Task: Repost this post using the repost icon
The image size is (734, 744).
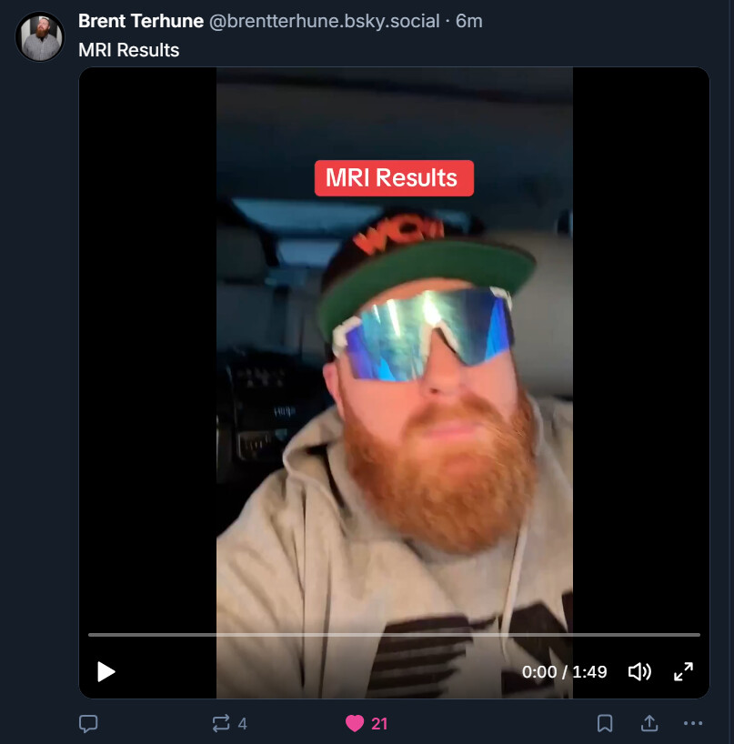Action: click(x=221, y=724)
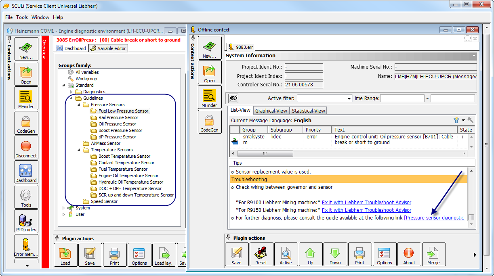
Task: Click the Disconnect icon in left sidebar
Action: click(26, 148)
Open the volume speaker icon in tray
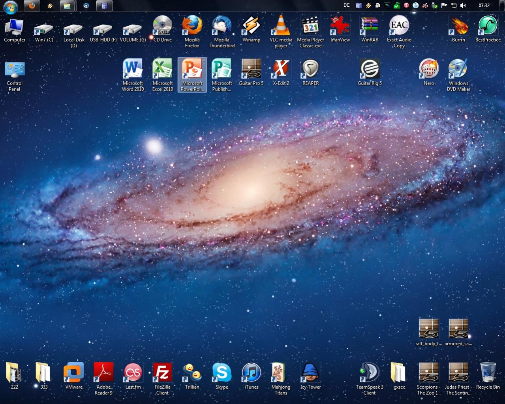The image size is (505, 404). 463,6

Work instructions
What is needed here is an exact transcript of the data above, pictures excluded.

Result
Task: Repost this post using the repost icon
The image size is (734, 744).
Action: click(x=221, y=724)
Task: Click the Disconnect icon in left sidebar
Action: click(26, 148)
Open the volume speaker icon in tray
The image size is (505, 404). 463,6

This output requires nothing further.